The retained Group's Benchmark PBT is unlikely to be adversely impacted in FY17 due to a combination of income received in respect of the provision of TSA services, together with the phased exit of the Argos digital concessions from Homebase. However, in the event that the retained Group is unable to absorb surplus overhead capacity remaining after the expiration of the TSA services, through growth or third party utilisation, or the retained Group is unable to replace Argos concessions currently in Homebase stores with alternative locations, the retained Group could incur an adverse Benchmark PBT impact of c.£10m in FY18 and c.£20m from FY19 onward. The retained Group would look for opportunities over time to mitigate any negative impacts.
Any agreement for the sale of Homebase would be subject among other things to approval by the Home Retail Group board, the syndicate of banks that provide the Group's revolving credit facility of £250m and the Group's shareholders. A further announcement will be made as appropriate.
Home Retail Group will make its scheduled trading statement tomorrow, 14 January 2016, and will hold a call for investors at 08:30am (London time) tomorrow.
ENDS
Disclosure requirements of the City Code on Takeovers and Mergers (the "Code")
Following the announcement made on 5 January 2016 by J Sainsbury plc. Home Retail Group is in an Offer Period as defined by the Code.
Under Rule 8.3(a) of the Code, any person who is interested in 1% or more of any class of relevant securities of an offeree company or of any securities exchange offeror (being any offeror other than an offeror in respect of which it has been announced that its offer is, or is likely to be, solely in cash) must make an Opening Position Disclosure following the commencement of the offer period and, if later, following the announcement in which any securities exchange offeror is first identified. An Opening Position Disclosure must contain details of the person's interests and short positions in, and rights to subscribe for, any relevant securities of each of (i) the offeree company and (ii) any securities exchange offeror(s). An Opening Position Disclosure by a person to whom Rule 8.3(a) applies must be made by no later than 3.30 pm (London time) on the 10th business day following the commencement of the offer period and, if appropriate, by no later than 3.30 pm (London time) on the 10th business day following the announcement in which any securities exchange offeror is first identified. Relevant persons who deal in the relevant securities of the offeree company or of a securities exchange offeror prior to the deadline for making an Opening Position Disclosure must instead make a Dealing Disclosure.

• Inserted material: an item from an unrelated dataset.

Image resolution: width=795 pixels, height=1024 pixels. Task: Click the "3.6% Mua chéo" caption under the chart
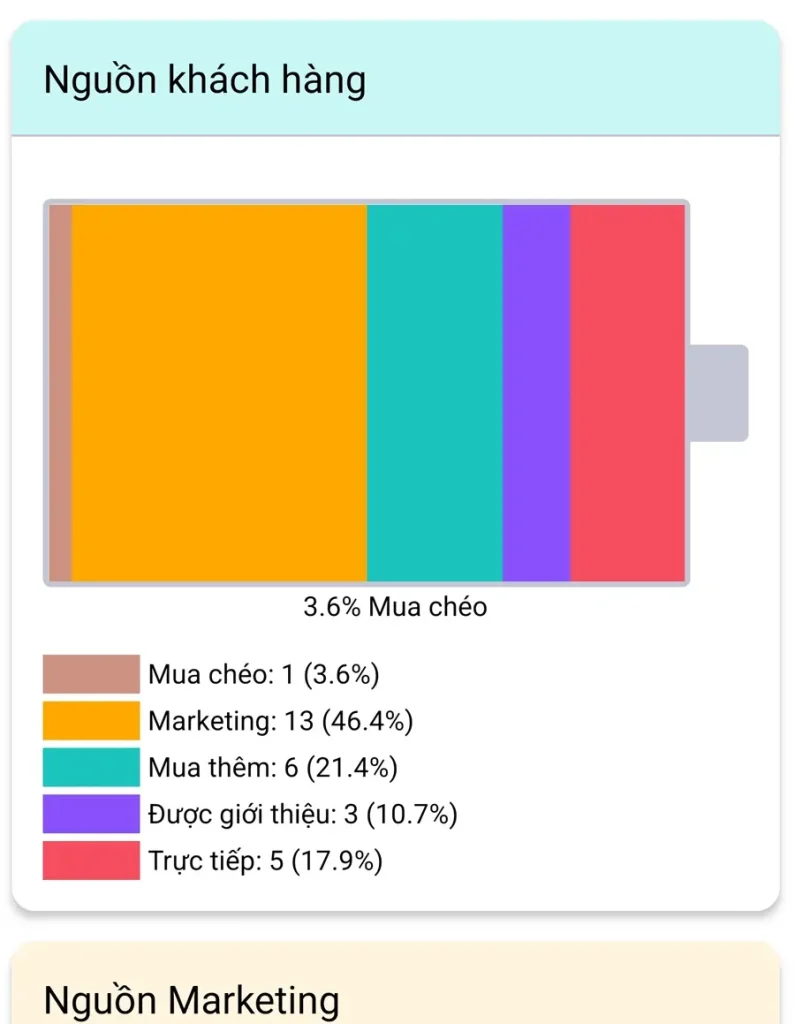[x=395, y=607]
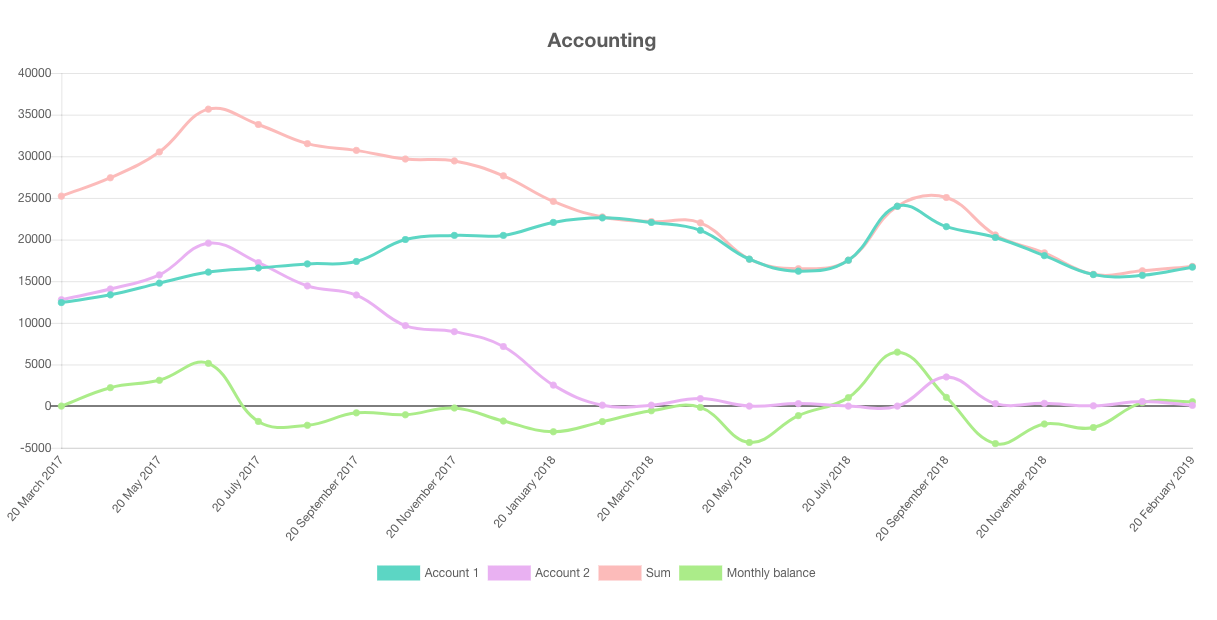
Task: Click the green Monthly balance legend swatch
Action: coord(700,573)
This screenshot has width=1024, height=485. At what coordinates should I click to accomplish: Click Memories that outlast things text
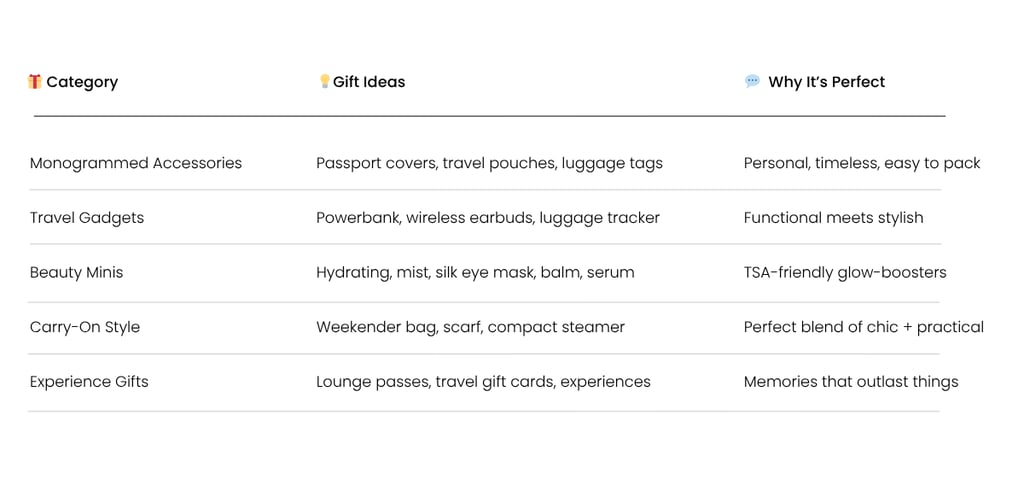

Under Rule 8.3(b) of the Code, any person who is, or becomes, interested in 1% or more of any class of relevant securities of the offeree company or of any securities exchange offeror must make a Dealing Disclosure if the person deals in any relevant securities of the offeree company or of any securities exchange offeror. A Dealing Disclosure must contain details of the dealing concerned and of the person's interests and short positions in, and rights to subscribe for, any relevant securities of each of (i) the offeree company and (ii) any securities exchange offeror, save to the extent that these details have previously been disclosed under Rule 8. A Dealing Disclosure by a person to whom Rule 8.3(b) applies must be made by no later than 3.30 pm (London time) on the business day following the date of the relevant dealing.
If two or more persons act together pursuant to an agreement or understanding, whether formal or informal, to acquire or control an interest in relevant securities of an offeree company or a securities exchange offeror, they will be deemed to be a single person for the purpose of Rule 8.3.
Opening Position Disclosures must also be made by the offeree company and by any offeror and Dealing Disclosures must also be made by the offeree company, by any offeror and by any persons acting in concert with any of them (see Rules 8.1, 8.2 and 8.4).
Details of the offeree and offeror companies in respect of whose relevant securities Opening Position Disclosures and Dealing Disclosures must be made, can be found in the Disclosure Table on the Panel's website at www.thetakeoverpanel.org.uk, including details of the number of relevant securities in issue, when the offer period commenced and when any offeror was first identified. You should contact the Panel's Market Surveillance Unit on +44 (0)20 7638 0129 if you are in any doubt as to whether you are required to make an Opening Position Disclosure or a Dealing Disclosure.
Rule 26.1 disclosure
A copy of this announcement will be available on the Company's website at www.homeretailgroup.com/investor-centre by no later than 12 noon (London) time on 14 January 2016.
The content of the website referred to in this announcement is not incorporated into and does not form part of this announcement.
Further information
This announcement does not constitute an offer to sell or issue or the solicitation of an offer to buy or acquire securities of the Company or any of its affiliates in any jurisdiction or an inducement to enter into investment activity.
This announcement contains statements about Home Retail Group that are or may be forward looking statements. All statements other than statements of historical facts included in this announcement may be forward looking statements. Without limitation, any statements preceded or followed by or that include the words "targets", "plans", "believes", "expects", "aims", "intends", "will", "may", "anticipates", "estimates", "projects" or words or terms of similar substance or the negative thereof, are forward looking statements. Forward looking statements include statements relating to the following: (i) future capital expenditures, expenses, revenues, earnings, synergies, economic performance, indebtedness, financial condition, dividend policy, losses and future prospects; (ii) business and management strategies and the expansion and growth of Home Retail Group's operations and potential synergies resulting from the Transaction; and (iii) the effects of government regulation on Home Retail Group's business.